══ Material shown

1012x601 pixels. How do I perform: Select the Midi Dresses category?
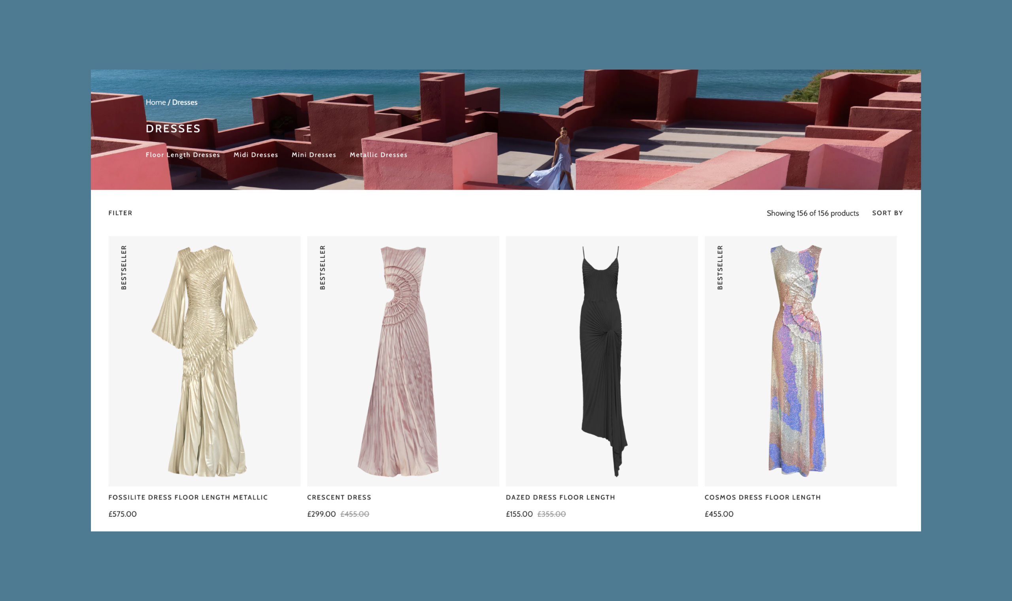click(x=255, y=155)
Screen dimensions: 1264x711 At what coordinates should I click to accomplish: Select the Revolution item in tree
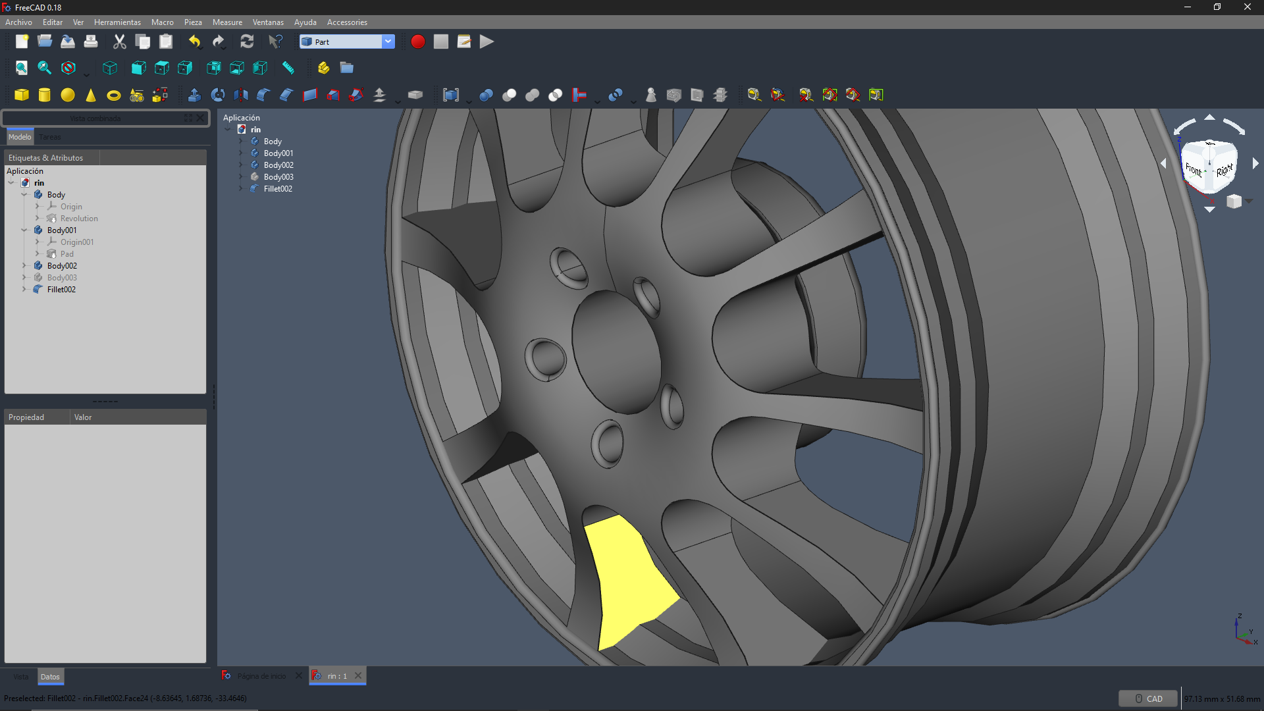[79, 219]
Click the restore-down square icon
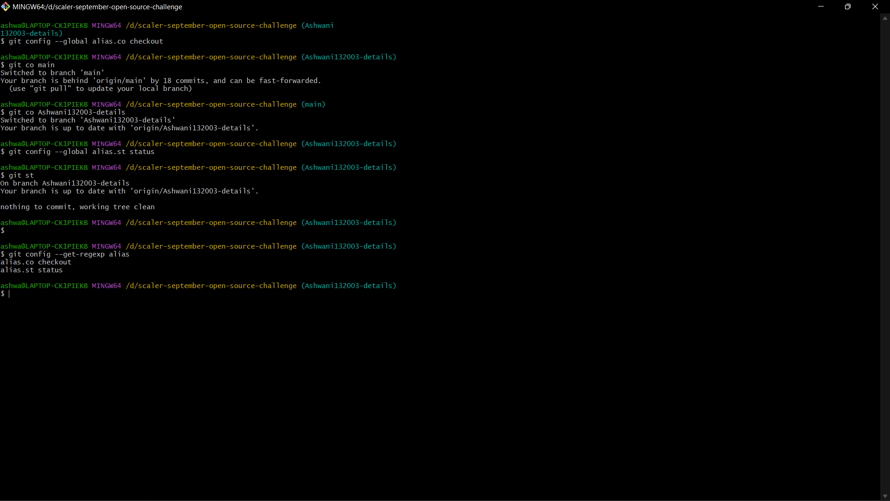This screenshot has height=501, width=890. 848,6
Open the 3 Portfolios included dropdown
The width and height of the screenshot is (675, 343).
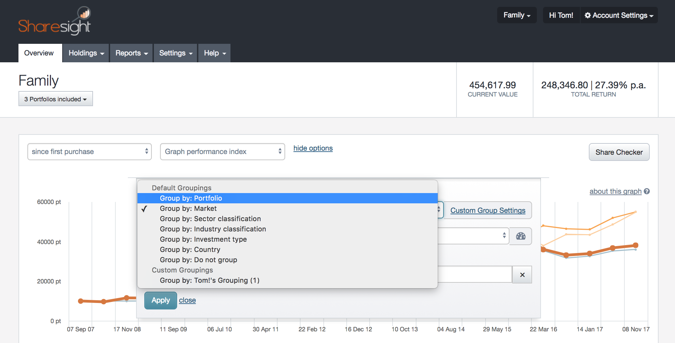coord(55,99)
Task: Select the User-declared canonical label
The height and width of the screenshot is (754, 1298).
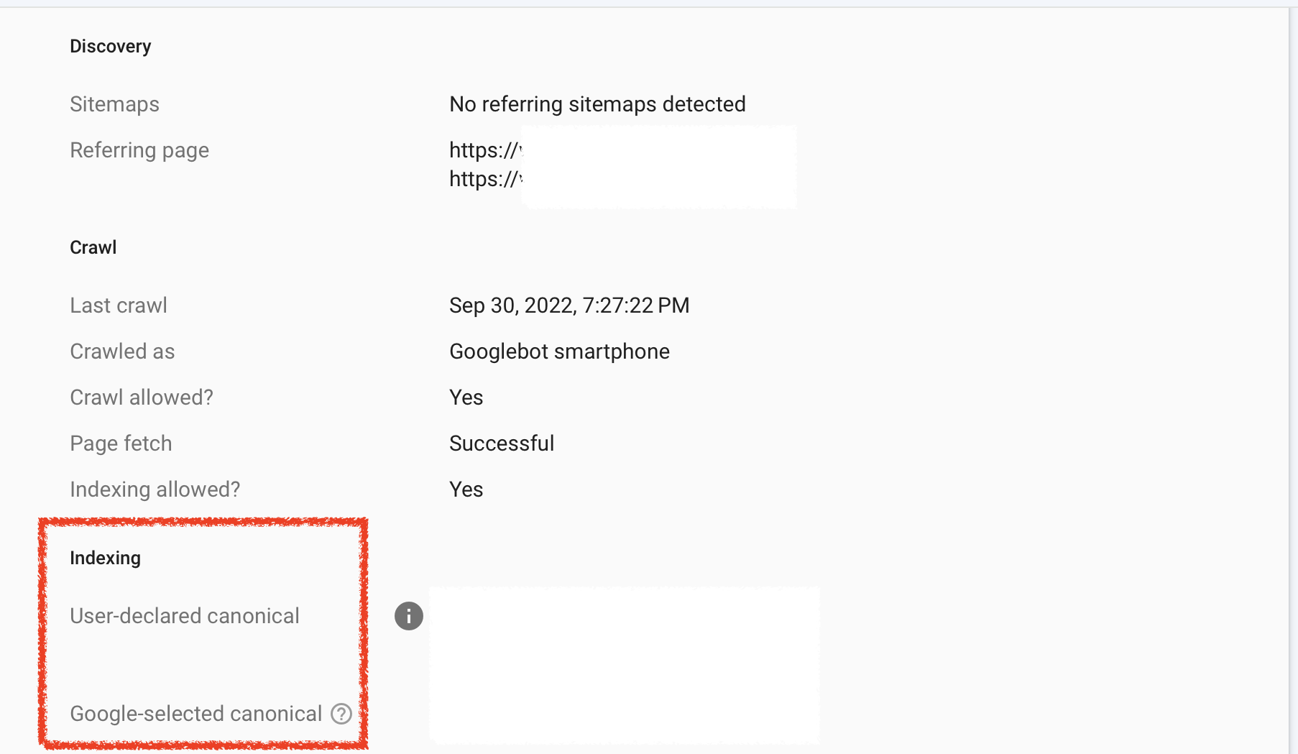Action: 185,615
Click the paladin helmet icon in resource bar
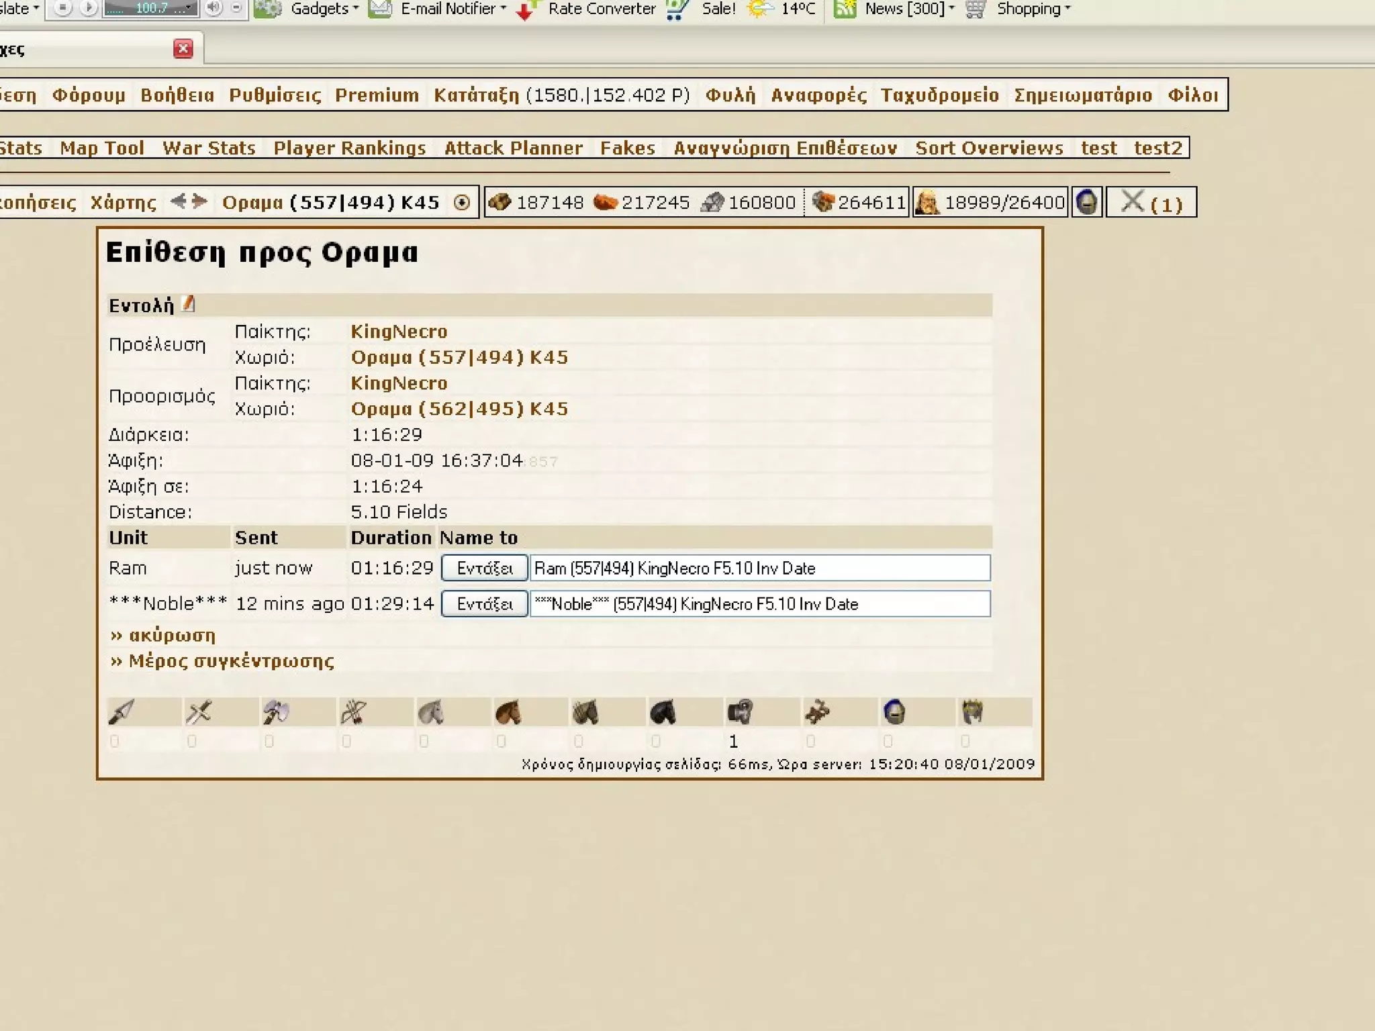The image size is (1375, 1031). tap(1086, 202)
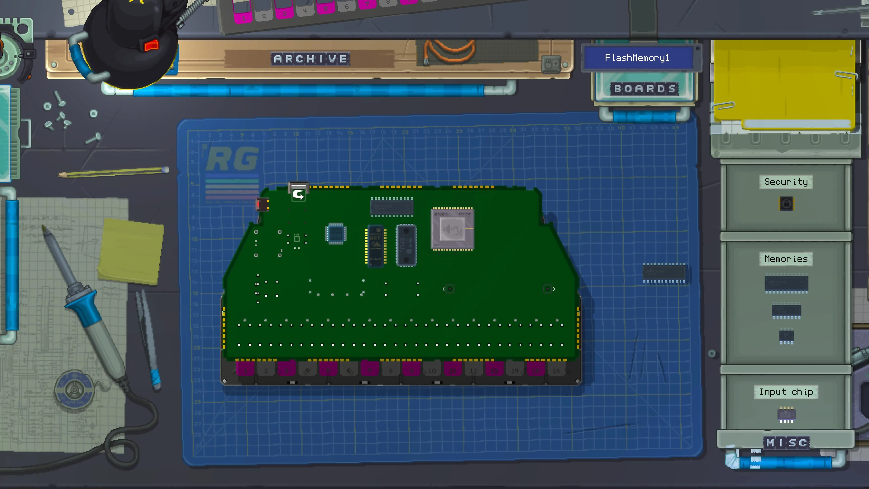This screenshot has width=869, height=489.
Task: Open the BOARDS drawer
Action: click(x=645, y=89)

════

Your assignment
If the data includes images, skip them and copy every line exactly.

Result of the task
1012x601 pixels. How do I perform: Select the Midi Dresses category?
click(x=255, y=155)
Screen dimensions: 1264x711 At what coordinates should I click to accomplish: Select the Revolution item in tree
[79, 219]
Click the restore-down square icon
This screenshot has height=501, width=890. 848,6
Open the 3 Portfolios included dropdown
The width and height of the screenshot is (675, 343).
coord(55,99)
Task: Select the User-declared canonical label
The height and width of the screenshot is (754, 1298).
Action: 185,615
Click the paladin helmet icon in resource bar
The image size is (1375, 1031). tap(1086, 202)
This screenshot has width=869, height=489.
Task: Open the BOARDS drawer
Action: click(x=645, y=89)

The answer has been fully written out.